INSTRUÇÕES DAS TAREFAS:
A. Transcreva do texto sobre a pirataria de filmes Blu-ray o trecho que começa em "Sabe-se que os" e vai até "à de um DVD.".
B. Segundo o texto sobre a pirataria de filmes Blu-ray, para que formato de vídeo os piratas chineses convertem esses filmes?
C. Dê continuidade ao texto sobre a pirataria de filmes Blu-ray a partir do ponto em que ele termina.

TRECHO DO DOCUMENTO:
--------------------------------

E tudo o que existe a esse nível são más notícias, todas elas prestigiadoras de uma virtual tendência para o crescimento da indústria da pirataria audiovisual, uma questão em que tem relevância o facto de o equipamento electrónico agora disponível para as operações dos piratas estar a tornar-se cada vez mais acessível.
Sabe-se que os piratas de filmes estão a utilizar um método que lhes permite fazer cópias baratas de filmes Blu-ray que a maioria dos consumidores tem dificuldade em detectar que se trata de uma falsificação.
Utilizando software facilmente disponível, os piratas chineses convertem os filmes Blu-ray para o formato de vídeo Ave HD usando uma resolução de alta definição de 720p em vez de 1080p. Através desta técnica, os piratas conseguem comprimir suficientemente o filme para o gravarem num barato disco DVD em vez de num significativamente mais caro disco Blu-ray.
Apesar de a resolução ser inferior à de um Blu-ray original, a diferença não é detectável por muitos consumidores, já que os filmes gravados desta forma, quando reproduzidos num televisor de alta definição, oferecem uma qualidade de imagem superior à de um DVD.

--------------------------------

DADOS FORNECIDOS:
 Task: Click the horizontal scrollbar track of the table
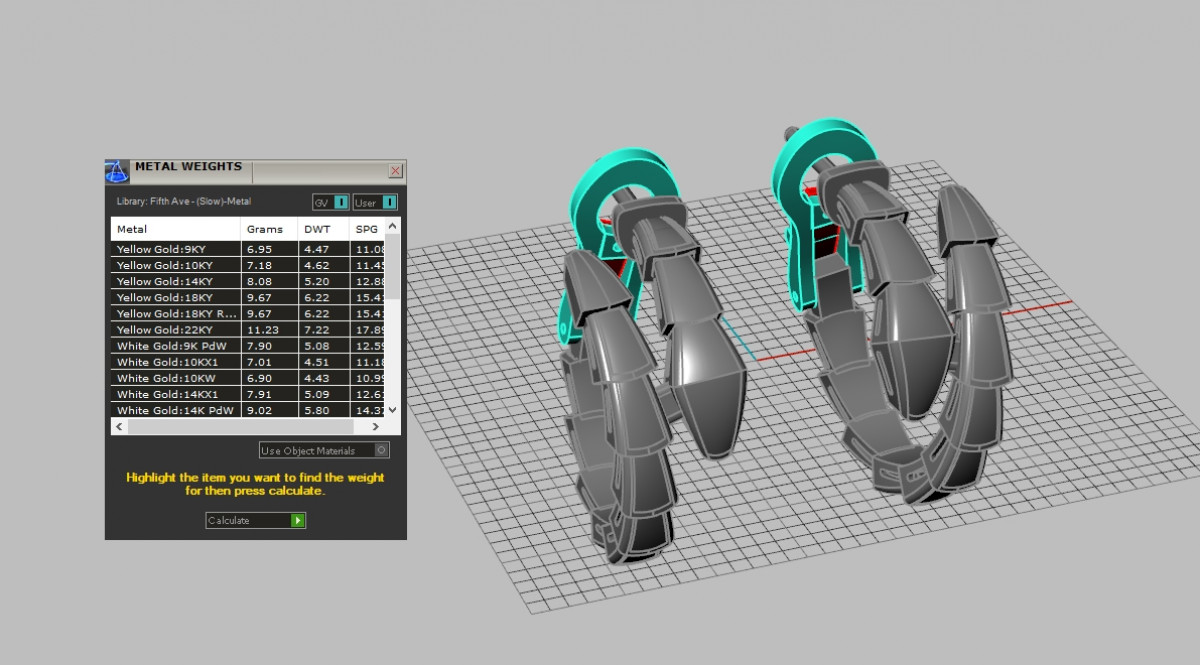click(x=250, y=427)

--------------------------------

RESULTADOS DAS TAREFAS:
A.
Sabe-se que os piratas de filmes estão a utilizar um método que lhes permite fazer cópias baratas de filmes Blu-ray que a maioria dos consumidores tem dificuldade em detectar que se trata de uma falsificação.
Utilizando software facilmente disponível, os piratas chineses convertem os filmes Blu-ray para o formato de vídeo Ave HD usando uma resolução de alta definição de 720p em vez de 1080p. Através desta técnica, os piratas conseguem comprimir suficientemente o filme para o gravarem num barato disco DVD em vez de num significativamente mais caro disco Blu-ray.
Apesar de a resolução ser inferior à de um Blu-ray original, a diferença não é detectável por muitos consumidores, já que os filmes gravados desta forma, quando reproduzidos num televisor de alta definição, oferecem uma qualidade de imagem superior à de um DVD.

B. Para o formato de vídeo Ave HD.

C.
O preço do equipamento electrónico que permite essas operações é de apenas 5.300 dólares, uma pechincha para criminosos que, não tendo escrúpulos para com os consumidores e os direitos autorais de outrem, também não os terão em nenhum 0’ttro domínio da vida.
Mais do que isso, representa enorme preocupação o que é hoje a interacção económica e comercial de Angola com o estrangeiro. Segundo um relatório da Federação Internacional da Indústria Fonográfica (IFPI, sigla inglesa), o Brasil, China e Rússia figuram entre os dez países do mundo onde campanhas anti pirataria merecem tratamento prioritário.
Qualquer um desses países tem relações económicas e comerciais privilegiadas com Angola, até com base em acordos institucionais que reputam tal interacção como estratégica, com o que homens de negócios desses países passaram a cruzar as fronteiras angolanas de forma populosa e frequente.
Assim, acossados nos seus países, negociantes inescrupulosos podem decidir deslocalizar a sua produção de bens contrafeitos para a implantar em Angola, onde não se pode considerar que o combate à pirataria seja uma prioridade das políticas institucionais.
O leitor angolano não poderia ter notícias piores que essas. Tanto a indústria fonográfica quanto a de cinema são apenas os dois alvos mais frequentes da pirataria, mas o crime da contrafacção estende-se por muitos mais domínio da vida, da ciência e da arte.
A lista dos produtos mais pirateados inclui além de CD’s e DVD’s, medicamentos, brinquedos, livros, roupas, óculos, produtos desportivos, produtos biológicos, cigarros, perfumes e relógios.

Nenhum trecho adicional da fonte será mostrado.